Guidelines from the American Diabetes Association and International Federation of Gynecology and Obstetrics currently recommend SMBG as standard for GDM, with a cautious approach to technology adoption pending further evidence (ADA, 2024; Hod et al., 2015). The present results support this cautious stance, but highlight an important role for patient-centered care: if a woman with GDM prefers rtCGM and is willing to accept the additional cost (and mild skin reactions), it may be reasonable to offer this option to support adherence and patient satisfaction. Cost-effectiveness analyses, as suggested by the authors, are warranted to clarify resource implications.
Conclusion
The DipGluMo trial demonstrates that real-time continuous glucose monitoring does not improve perinatal outcomes compared to self-monitoring in women with gestational diabetes, but is preferred by patients for its ease and convenience. While routine use of rtCGM cannot be recommended solely for clinical outcome improvement, its incorporation into individualized care may benefit select patients. Further research should focus on cost-effectiveness, long-term outcomes, and potential benefits in high-risk subgroups.
References
1. Amylidi-Mohr S, Zennaro G, Schneider S, Raio L, Mosimann B, Surbek D. Continuous glucose monitoring in the management of gestational diabetes in Switzerland (DipGluMo): an open-label, single-centre, randomised, controlled trial. Lancet Diabetes Endocrinol. 2025 Jul;13(7):591-599. doi: 10.1016/S2213-8587(25)00063-4.

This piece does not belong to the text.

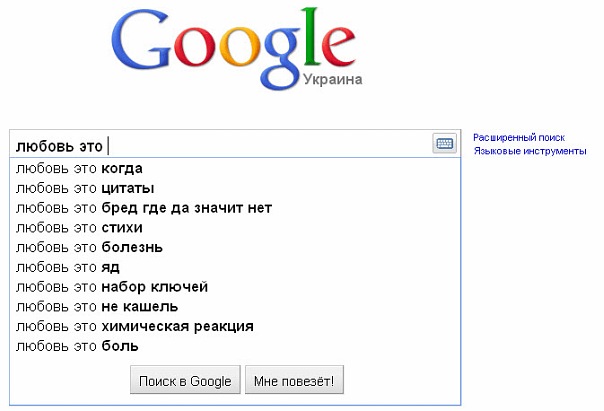Select suggestion "любовь это набор ключей"
This screenshot has height=411, width=604.
111,287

2. Battelino T, Danne T, Bergenstal RM, et al. Clinical targets for continuous glucose monitoring data interpretation: Recommendations from the international consensus on time in range. Diabetes Care. 2019;42(8):1593-1603.
3. Feig DS, Donovan LE, Corcoy R, et al. Continuous glucose monitoring in pregnant women with type 1 diabetes (CONCEPTT): a multicentre international randomised controlled trial. Lancet. 2017;390(10110):2347-2359.
4. American Diabetes Association. Standards of Medical Care in Diabetes—2024. Diabetes Care. 2024;47(Suppl 1):S237-S251.
5. Hod M, Kapur A, Sacks DA, et al. The International Federation of Gynecology and Obstetrics (FIGO) Initiative on gestational diabetes mellitus: A pragmatic guide for diagnosis, management, and care. Int J Gynaecol Obstet. 2015;131(Suppl 3):S173-S211.